Zachmeier was ultimately one of the two officials on the commission to vote against rejecting Longspur. He told me he was looking to Burgum for a signal.
“The Green New Deal – I don’t have to like it but it’s there,” he said. “Governor Burgum is now our interior secretary. There’s been no press conferences by him telling the president to change the Green New Deal.” Zachmeier said it was not the county’s place to stop the project, but rather that it was up to the state government, a body Burgum once led. “That’s probably going to have to be a legislative question. There’s been nothing brought forward where the county can say, We’ve been inundated and we’ve had enough,” he told me.
The county commission oversees the zoning body, and on Wednesday, Zachmeier and his colleagues voted to deny Longspur’s rejection and requested that zoning officials reconsider whether the denial was a good idea, or even legally possible. Unlike at the hearing last week, landowners whose property includes the wind project area called for it to proceed, pointing to the monetary benefits its construction would provide them.
“We appreciate the strong support demonstrated by landowners at the recent Commission meeting,” Allete’s corporate communications director Amy Rutledge told me in an email. “This region of North Dakota combines exceptional wind resources, reliable electric transmission infrastructure, and a strong tradition of coexisting seamlessly with farming and ranching activities.”
I personally doubt that will be the end of Longspur’s problems before the zoning board, and I suspect this county will eventually restrict or even ban future wind projects.
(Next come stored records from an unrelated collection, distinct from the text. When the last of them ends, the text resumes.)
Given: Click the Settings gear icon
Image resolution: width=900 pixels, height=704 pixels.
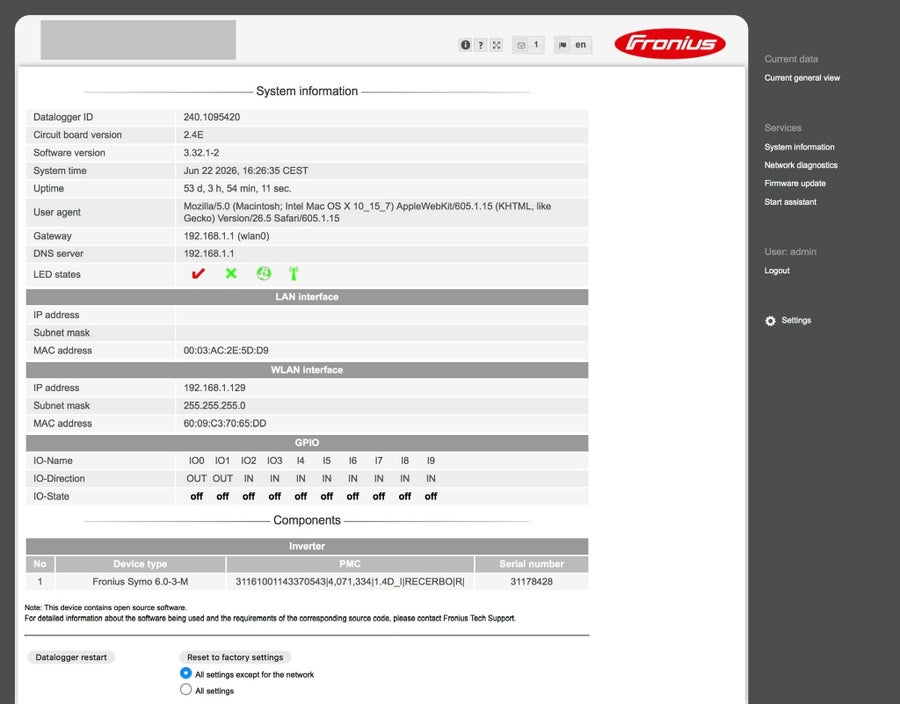Looking at the screenshot, I should tap(770, 321).
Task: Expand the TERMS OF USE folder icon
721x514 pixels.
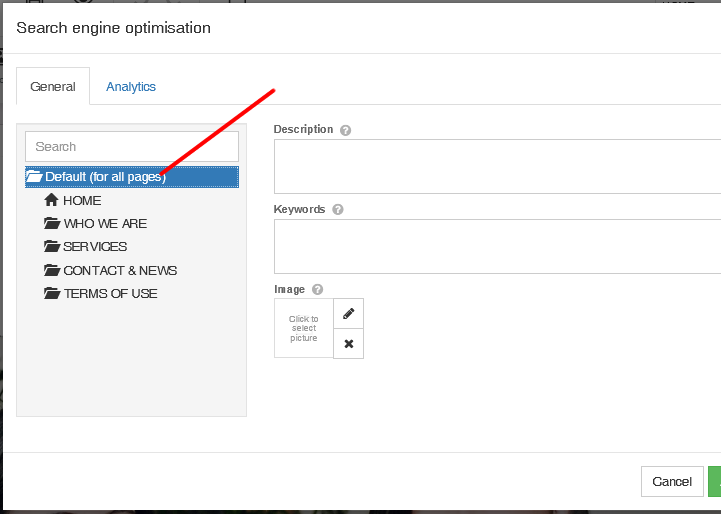Action: pos(52,293)
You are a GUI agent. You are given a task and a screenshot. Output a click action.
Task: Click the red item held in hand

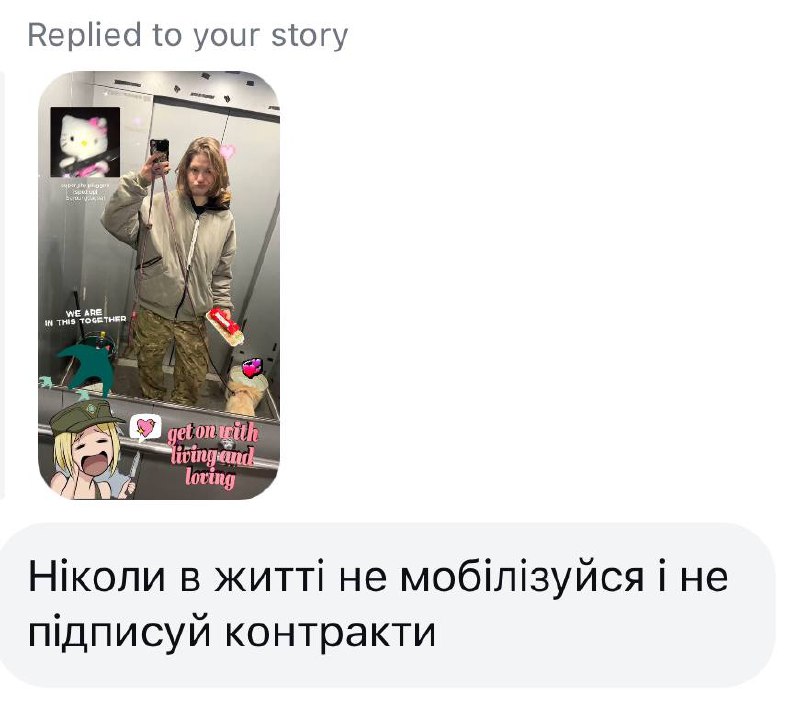(225, 326)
Morton County’s profile for renewables development is difficult, to say the least; Heatmap Pro’s modeling gives the county an opposition risk score of 92 because it’s a relatively affluent agricultural community with a proclivity for cultural conservatism – precisely the kind of bent that can be easily swayed by rhetoric from Trump and his appointees.
Morton County also has a proclivity for targeting advanced tech-focused industrial development. Not only have county officials instituted a moratorium on direct air capture facilities, they’ve also banned future data center and cryptocurrency mining projects.
Neighboring counties have also restricted some forms of wind energy infrastructure. McClean County to the north, for example, has instituted a mandatory wind turbine setback from the Missouri River, and Stark County to the west has a 2,000-foot property setback from homes and public buildings.
In other words, so goes Burgum, may go North Dakota? I suppose we’ll find out.
And more of the week’s top news about renewable energy conflicts.
1. Staten Island, New York – New York’s largest battery project, Swiftsure, is dead after fervent opposition from locals in what would’ve been its host community, Staten Island.
2. Barren County, Kentucky – Do you remember Wood Duck, the solar farm being fought by the National Park Service? Geenex, the solar developer, claims the Park Service has actually given it the all-clear.
3. Near Moss Landing, California – Two different communities near the now-infamous Moss Landing battery site are pressing for more restrictions on storage projects.
4. Navajo County, Arizona – If good news is what you’re seeking, this Arizona county just approved a large solar project, indicating this state still has sunny prospects for utility-scale development depending on where you go.
5. Gillespie County, Texas – Meanwhile out in Texas, this county is getting aggressive in its attempts to kill a battery storage project.
6. Clinton County, Iowa – This county just extended its moratorium on wind development until at least the end of the year as it drafts a restrictive ordinance.